We are talking about the news from Europol (the pan-European crime investigation unit) revealing large-scale match fixing activity in global professional football (or soccer, for our North American readers). They claim to having identified 380 manipulated games (at all levels) and 425 individuals implicated in making some €8m by betting on games with individual players, referees or officials accepting bribes up to €140,000 in one case! The international network of criminals betting on football games by bribing those with influence on the outcome of the games was allegedly run out of Singapore. With football being a multibillion industry itself this case of corruption seems to have all the trimmings of a good business ethics case.
To understand the reasons, dimensions and mechanisms of such an ethics scandal we always find it useful to look at the structure of an ‘industry’ and the basic characteristics of the environment in which it operates. Our colleague Wolfram Eilenberger (former University of Toronto Philosophy Professor and football wonk) has done so in an interview this week on German radio. Here are some of the take-aways.
Uncertainty. ‘Folks go watching football because they don’t know the outcome’, Eilenberger cites the legendary German coach of the 1954 world cup winning team Sepp Herberger. Uncertainty is a core element of football – but also its Achilles heel. It is a game which despite any such intimation has never been able to be fully determined by money, skill, legacy or past glory. Just one example: when Roman Abramovic took over the English Premier League Club Chelsea F.C. in 2003 with endless amounts of cash, despite a buying spree of the top players and coaches, it still took the club seven years to finally win the ultimate prize in European football, the Champions League. This has always been the fascination of football. It is at once the strongest temptation to manipulate the game and the reason why this betting scandal is also its greatest threat.

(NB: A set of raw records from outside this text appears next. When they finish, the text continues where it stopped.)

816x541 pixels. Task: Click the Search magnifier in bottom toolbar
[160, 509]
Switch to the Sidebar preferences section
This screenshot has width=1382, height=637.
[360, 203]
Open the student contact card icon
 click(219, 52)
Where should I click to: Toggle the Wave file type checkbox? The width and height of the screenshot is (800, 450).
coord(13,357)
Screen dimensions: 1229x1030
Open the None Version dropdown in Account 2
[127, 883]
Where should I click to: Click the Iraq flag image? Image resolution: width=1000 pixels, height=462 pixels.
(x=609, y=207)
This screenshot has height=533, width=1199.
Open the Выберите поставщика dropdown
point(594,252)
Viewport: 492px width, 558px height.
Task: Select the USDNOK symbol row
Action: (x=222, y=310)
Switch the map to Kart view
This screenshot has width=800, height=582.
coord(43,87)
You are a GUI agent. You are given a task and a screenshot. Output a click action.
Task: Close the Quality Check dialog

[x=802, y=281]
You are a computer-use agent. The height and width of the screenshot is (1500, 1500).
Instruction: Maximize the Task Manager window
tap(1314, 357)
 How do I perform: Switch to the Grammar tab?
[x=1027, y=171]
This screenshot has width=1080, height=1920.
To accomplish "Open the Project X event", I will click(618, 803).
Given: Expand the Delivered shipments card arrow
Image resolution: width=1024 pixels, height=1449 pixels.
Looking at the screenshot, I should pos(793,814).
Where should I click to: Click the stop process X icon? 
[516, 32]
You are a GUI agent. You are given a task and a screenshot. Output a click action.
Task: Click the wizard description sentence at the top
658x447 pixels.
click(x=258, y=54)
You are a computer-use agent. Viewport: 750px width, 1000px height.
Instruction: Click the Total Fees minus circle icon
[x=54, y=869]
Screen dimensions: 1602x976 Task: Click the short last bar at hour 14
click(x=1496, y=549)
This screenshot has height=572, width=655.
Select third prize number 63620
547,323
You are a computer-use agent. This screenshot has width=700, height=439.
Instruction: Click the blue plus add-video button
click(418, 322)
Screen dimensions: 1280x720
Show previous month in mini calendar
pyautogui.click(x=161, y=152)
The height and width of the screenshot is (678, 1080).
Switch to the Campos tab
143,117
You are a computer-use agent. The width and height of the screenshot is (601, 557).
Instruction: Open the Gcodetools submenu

Rare events. Football is not basketball or cycling. Success is not measured by many scores, many moves, multiple chances and efforts on the pitch, or by a long period of competition. It may be one lucky goal – or even in some cases in a tournament no goal at all - which may win the game for one side. It is therefore a relatively minor effort to link bets to the outcome of football games. It is not about orchestrating a complicated team of actors, or manipulating a complex set of circumstances. If you can somehow influence this one event, this one goal (or its absence for that matter), you can have a fairly strong handle on the outcome of the game.
Small number of key actors. Closely connected is the fact that in order to manipulate the outcome of a football game you only need to manipulate a relatively small number of actors. Most prominently the referee, the goalkeeper, and maybe one of the key strikers would come to mind here. The temptation then to bribe these individuals is very high as the limited number makes it not only economically more viable but would also allow for better chances to keep the entire thing under the carpet. This then makes the manipulation of the game relatively easy (compared to other sports). For a referee: an extra penalty given, another red or yellow card can very directly change the result; for a goalkeeper: to deliberately jump into the ‘wrong’ corner at a penalty kick, to make simple ‘errors of judgment’ which lead to a goal; for a striker: to make the ball miss the goal, to make a ‘sloppy’ pass or to give a corner kick to the opposite side.
Global execution networks. The scandal uncovered by Europol involves a global network of actors based in Asia (most notably Singapore), which operate from different jurisdictions, use opaque channels of communication and dispose of a clandestine network of financial transactions.
All these characteristics apply to other infractions in business ethics. Insider trading comes to mind, where often a small number of players, focusing on rare events (such as the insider information about an impending innovation, losses etc of a company), in a climate of uncertainty (such as the stock market) collude in global networks to perpetrate their crimes. We discussed the recent example of Raj Rajaratnam and his small network of executives perpetrating one of the largest insider scandals in recent history.
Currently, the debate on how to tackle this form of corruption is in full swing. The majority of suspects are allegedly in Germany, Turkey and Switzerland. Obviously one focus is on how to change the incentives of the few individuals who can change the outcome of the game. A clear indication seems to be incentives: often match fixing occurs (or starts) on lower level leagues or leagues with relatively low pay of players and referees. That seems to be one of the reasons why the English Premier League shows relatively lesser cases of criminal incidents in this context. By the same token, the debate now seems to focus on increasing the punishment of convicted game-riggers.
It remains to be seen if this approach is going to work. It currently seems that the very nature of football seems to invite this specific type of crime. And very little seemingly can be done about it without avoiding changes in the fundamental structure of the game.